• **What is required**
Rewrite the listing below, replacing "hamburger menu" with "navigation menu" and keeping everything else the same. Leave the pictures out of your version.

## begin Data rows

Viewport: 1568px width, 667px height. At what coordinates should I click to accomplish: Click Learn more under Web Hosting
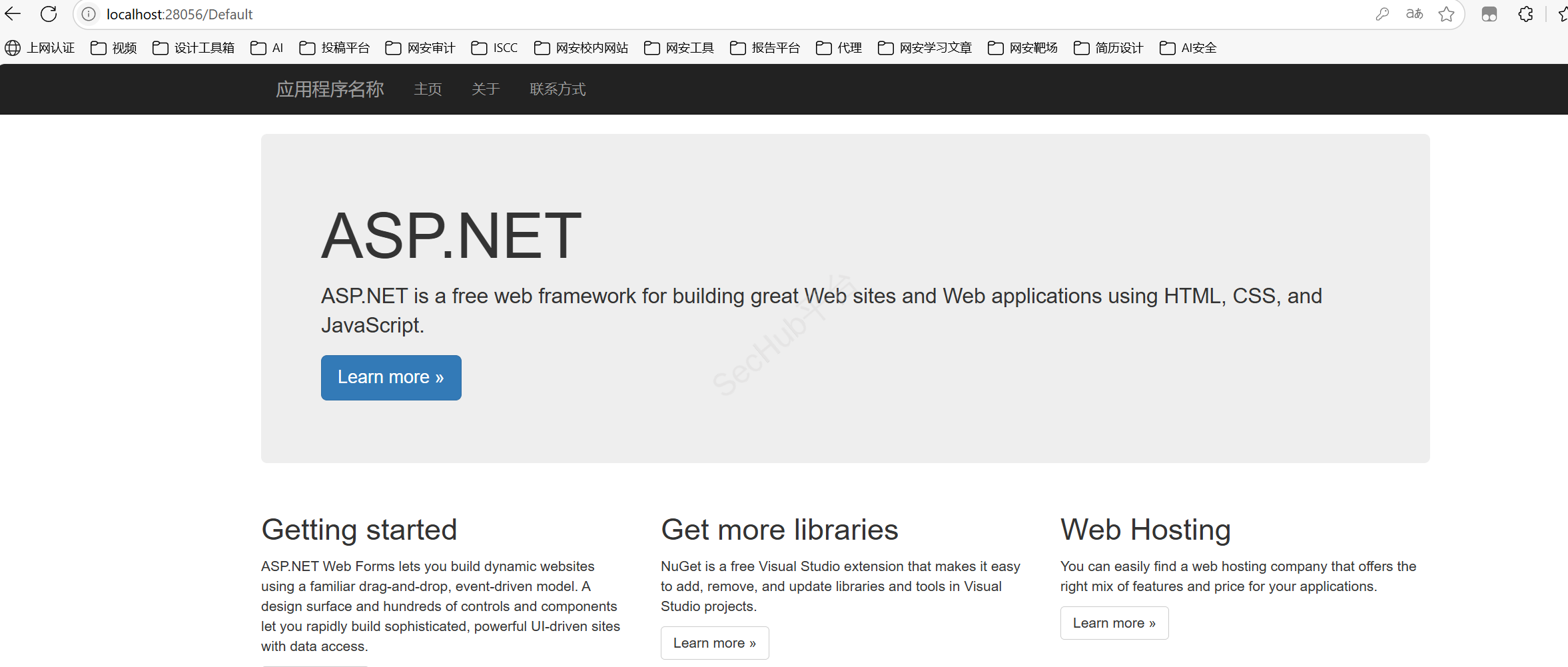pyautogui.click(x=1114, y=623)
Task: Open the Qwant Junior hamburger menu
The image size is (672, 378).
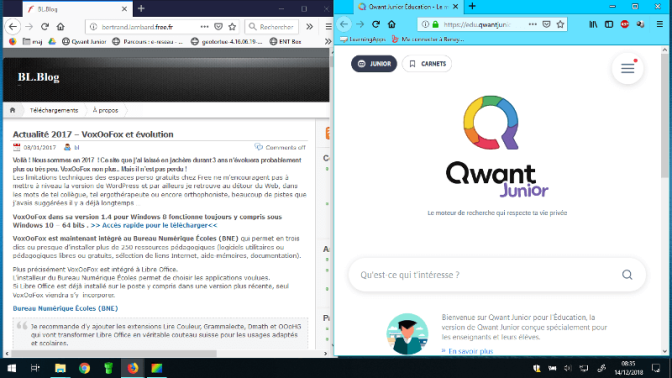Action: (x=627, y=68)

## end Data rows

• **Completed exercise**
Viewport: 1568px width, 667px height. At what coordinates should I click to accomplish: Click Learn more under Web Hosting
pyautogui.click(x=1114, y=623)
Task: Open the Qwant Junior navigation menu
The image size is (672, 378).
Action: (x=627, y=68)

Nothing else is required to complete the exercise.